# Is Non-Toxic Glue Safe To Use in Toymaking?



## Annie (Nov 20, 2009)

Please advise....thanks.


----------



## Mythara (Apr 9, 2009)

No. Never use any glue for toy making. The closest safe alternative is flour and water. Here is some information on toy safety and toy parts:

http://www.feathersandforage.co.uk/?page_id=225
http://www.feathersandforage.co.uk/?page_id=234
http://www.feathersandforage.co.uk/?p=534


----------



## tielfan (Aug 31, 2008)

There are many websites on making toys for bird that say it's OK to use non-toxic glue.


----------



## Mythara (Apr 9, 2009)

I've never seen any websites that says it's ok to use.
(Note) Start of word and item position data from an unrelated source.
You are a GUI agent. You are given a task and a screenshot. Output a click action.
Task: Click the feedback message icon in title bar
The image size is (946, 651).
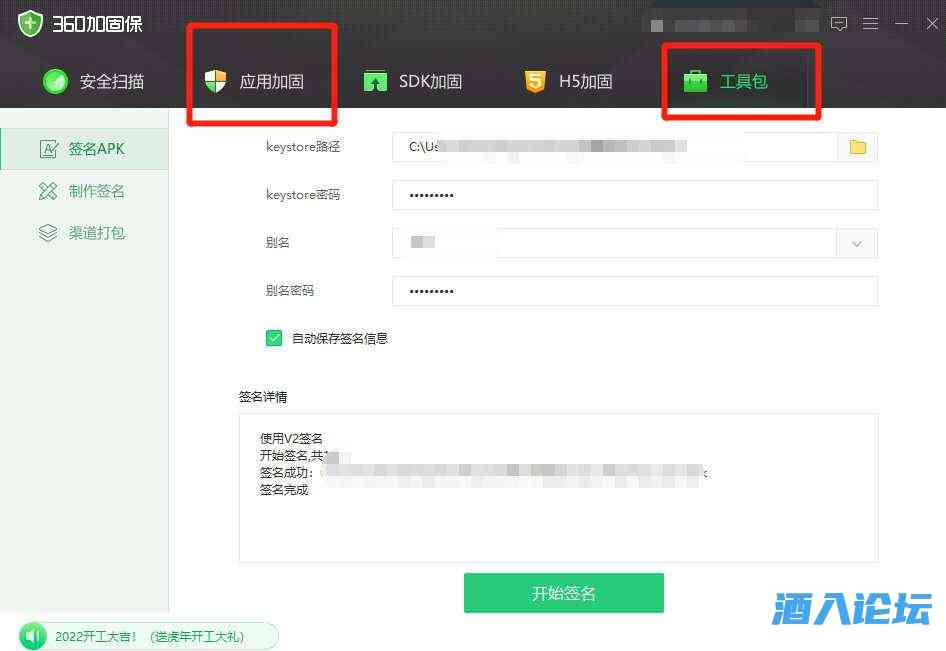pos(839,23)
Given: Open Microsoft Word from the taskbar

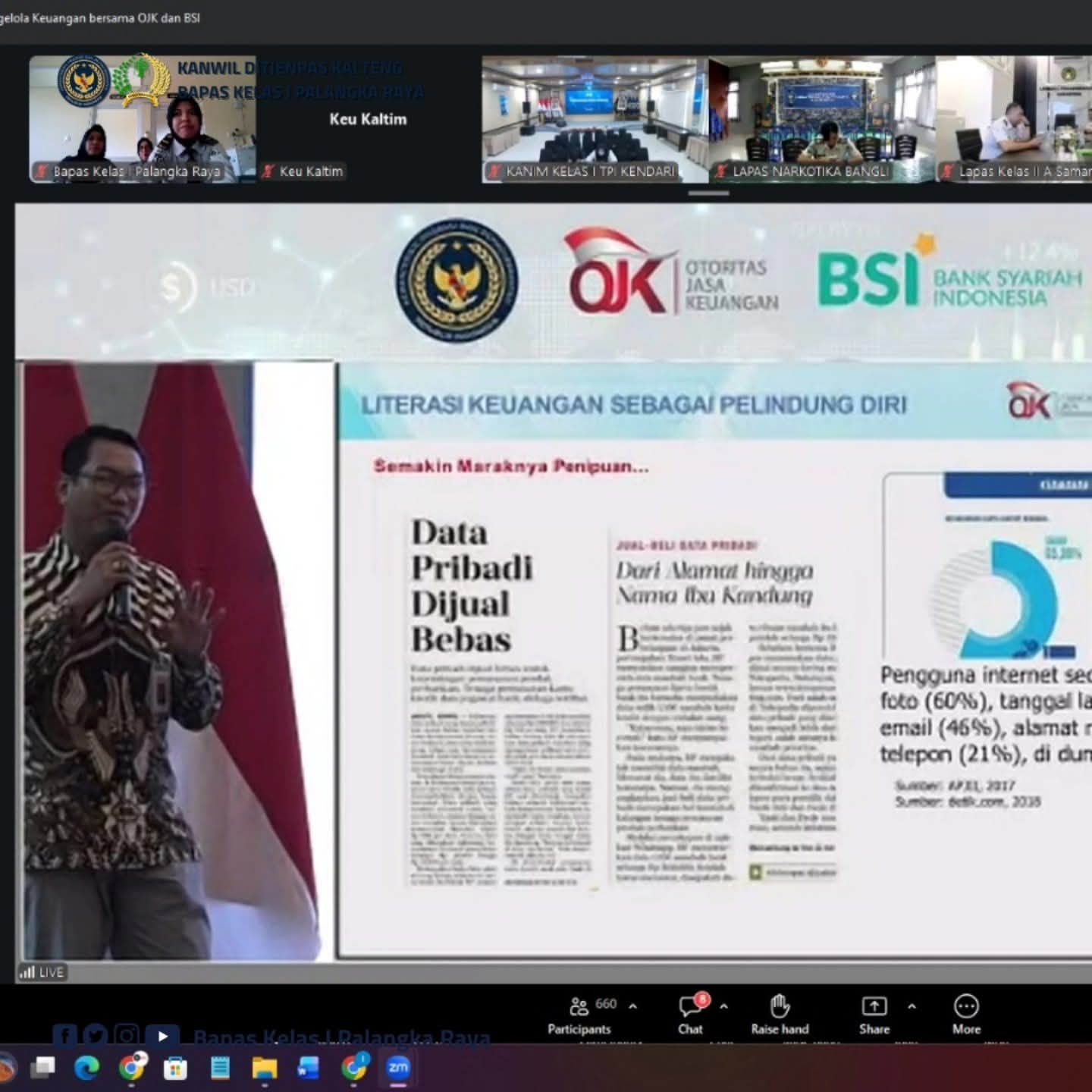Looking at the screenshot, I should pos(309,1068).
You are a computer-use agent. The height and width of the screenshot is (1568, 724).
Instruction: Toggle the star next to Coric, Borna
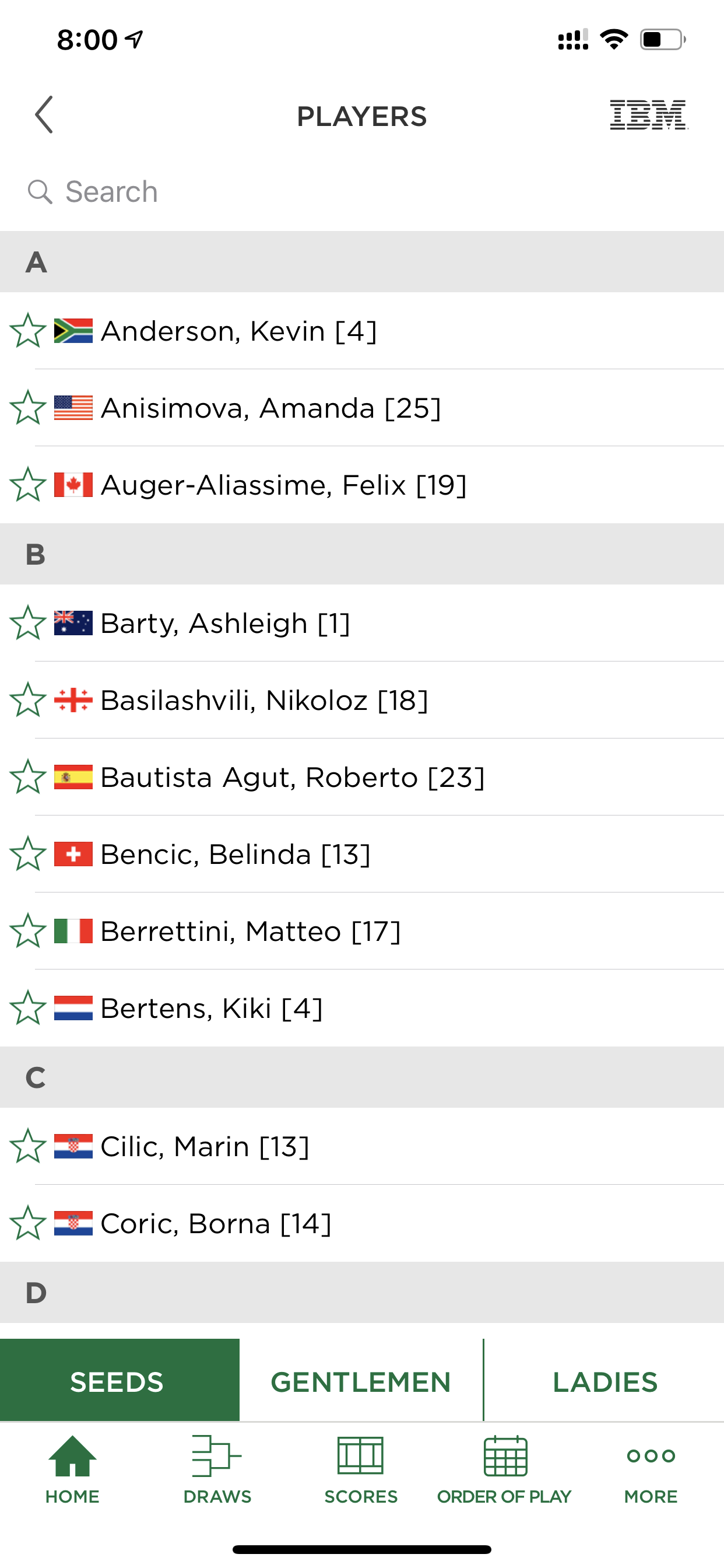point(28,1223)
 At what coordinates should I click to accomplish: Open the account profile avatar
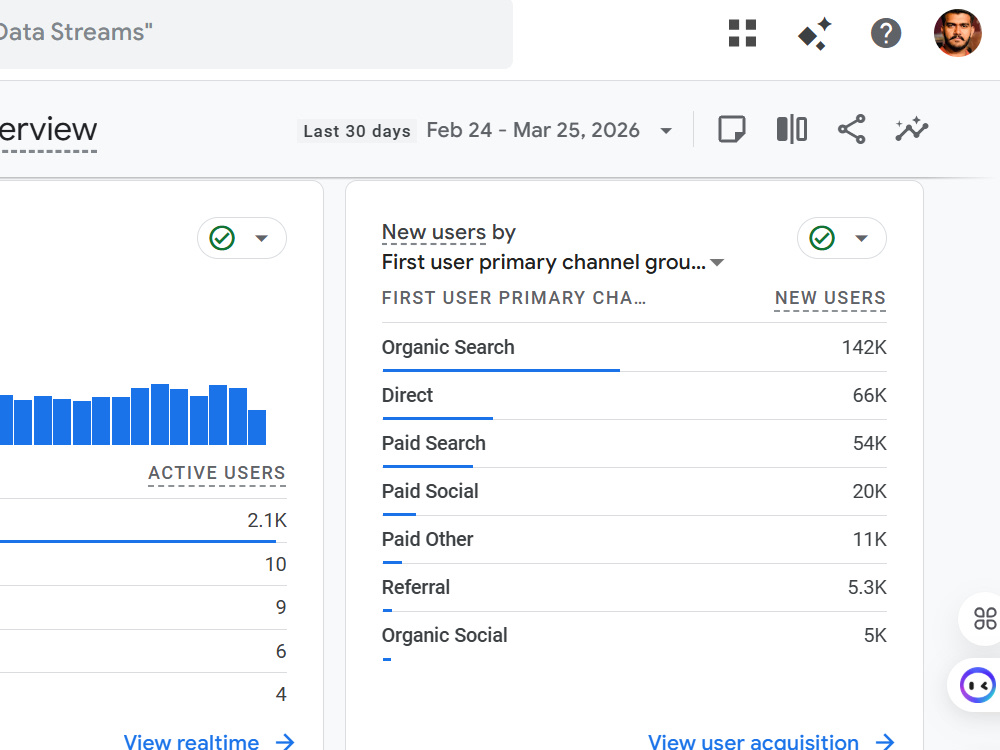pos(957,33)
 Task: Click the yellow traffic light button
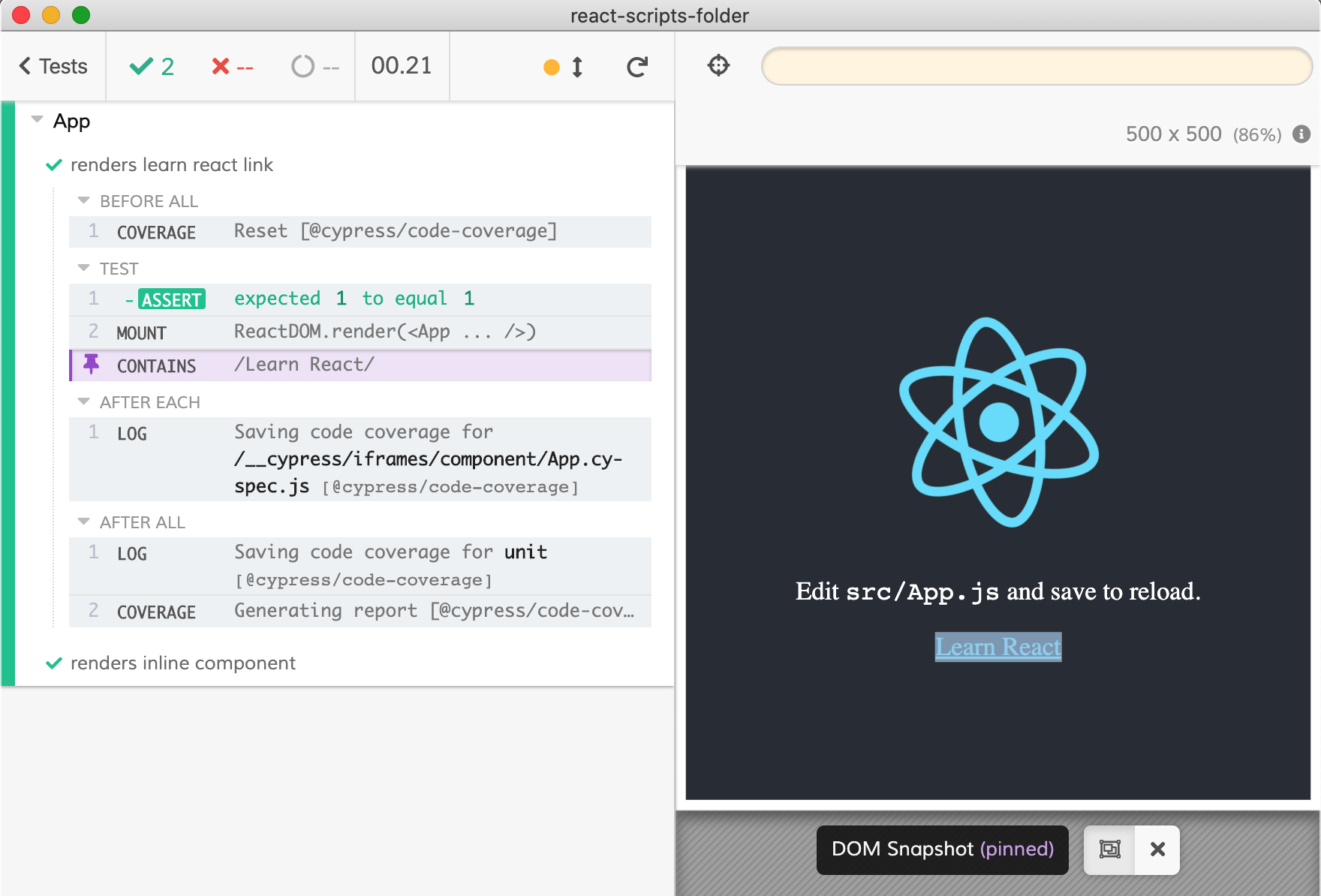pyautogui.click(x=50, y=15)
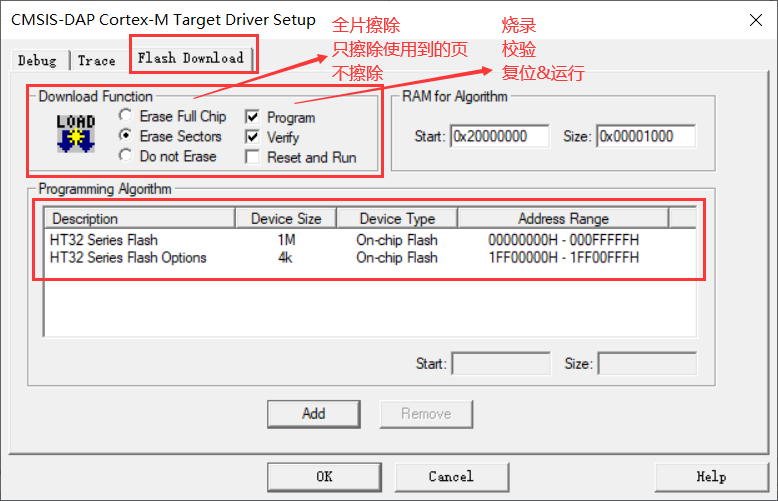Click the Address Range column header
The width and height of the screenshot is (778, 501).
(563, 218)
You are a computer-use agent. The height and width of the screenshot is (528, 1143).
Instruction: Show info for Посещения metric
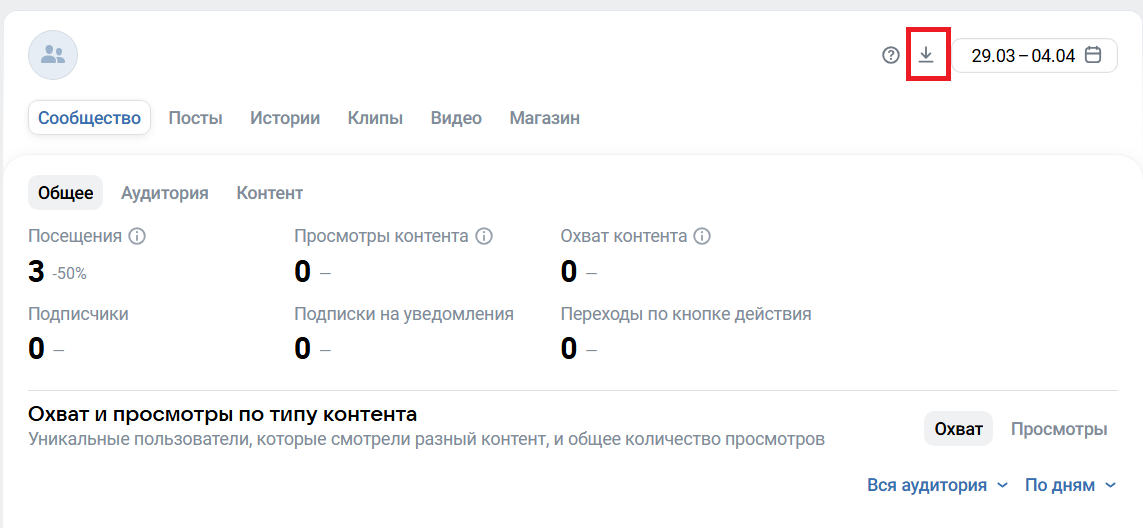pos(138,237)

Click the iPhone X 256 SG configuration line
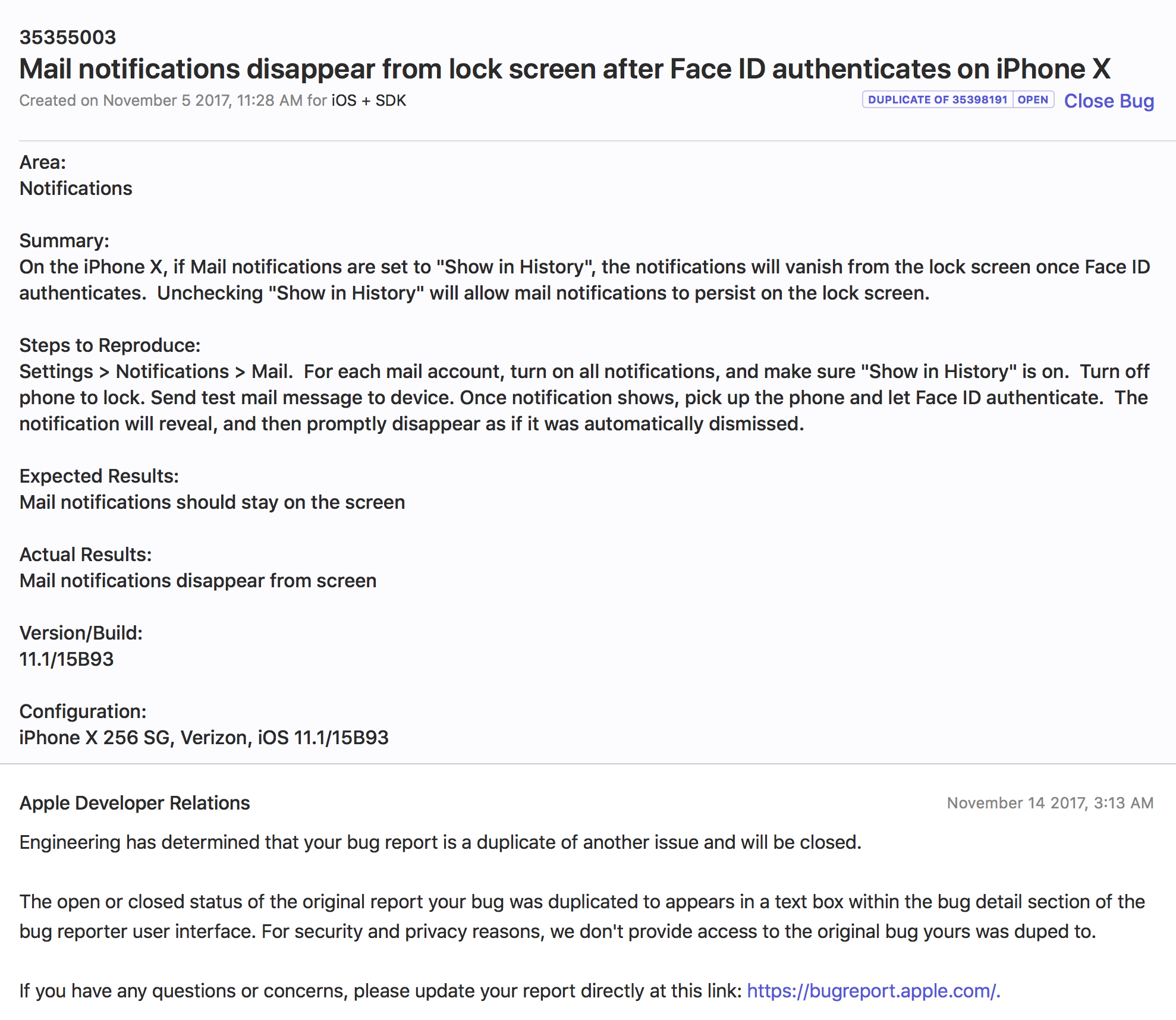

The only time I've heard of people using it, is hot glue for playgyms, and it's then carefully wrapped so they can't get access to it.


----------



## Justin (May 15, 2009)

I agree with Mythara, adhesives in general are toxic to birds. Usually when they say nontoxic it means for human children, but our cockatiels are much smaller than a human child and more delicate and sensitive.


----------



## Annie (Nov 20, 2009)

Thanks Mythara, Tielfan and Justin. I agree with Tielfan that so many sites teach you to use non-toxic glue to make bird toys, and I also agree with Justin that the "non-toxic glue" is meant for kids and not birds. Why take a chance when one can just use a flour-and-water paste as glue? Thanks Mythara for the suggestion. This will be the only kind of glue I'll ever use from now on.

By the way, I made 2 toys tonight. I will post the pics later for everyone to critique (and I'll have people telling me they are perfectly safe and others telling me they will kill my tiel! Ha ha ha).


----------



## Mythara (Apr 9, 2009)

Remember too, that not all things that websites will suggest using are actually safe. It's always best to do your own research - for example, some suggest giving cereal boxes, while others aviod them due to the inks used to print them, and some suggest using toilet paper tubes, while others aviod them, because they may or may not have toxic glue between the layers. PVC is toxic to birds if they chew on it, but a lot of people still use it to make toys and playgyms. Personally I avoid anything that might be dubious, because there are so many other safer things to use, why take the risk.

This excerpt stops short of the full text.